Problem to solve. Copy out every line of the material below word for word, keeping the original order.

>> begin

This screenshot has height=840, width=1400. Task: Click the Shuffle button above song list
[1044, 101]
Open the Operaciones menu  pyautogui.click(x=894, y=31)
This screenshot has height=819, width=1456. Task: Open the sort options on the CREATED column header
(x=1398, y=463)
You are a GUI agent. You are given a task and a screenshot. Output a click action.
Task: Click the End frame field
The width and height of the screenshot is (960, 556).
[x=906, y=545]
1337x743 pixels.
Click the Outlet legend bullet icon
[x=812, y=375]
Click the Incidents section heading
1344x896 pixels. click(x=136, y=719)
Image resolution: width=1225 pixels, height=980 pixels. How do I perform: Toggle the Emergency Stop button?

>> end

Completed exercise.
This screenshot has height=840, width=1400. Task: Click the Shuffle button above song list
[1044, 101]
Open the Operaciones menu  pyautogui.click(x=894, y=31)
This screenshot has height=819, width=1456. Task: Open the sort options on the CREATED column header
(x=1398, y=463)
You are a GUI agent. You are given a task and a screenshot. Output a click action.
Task: Click the End frame field
The width and height of the screenshot is (960, 556).
[x=906, y=545]
1337x743 pixels.
Click the Outlet legend bullet icon
[x=812, y=375]
Click the Incidents section heading
1344x896 pixels. click(x=136, y=719)
Image resolution: width=1225 pixels, height=980 pixels. How do I perform: Toggle the Emergency Stop button?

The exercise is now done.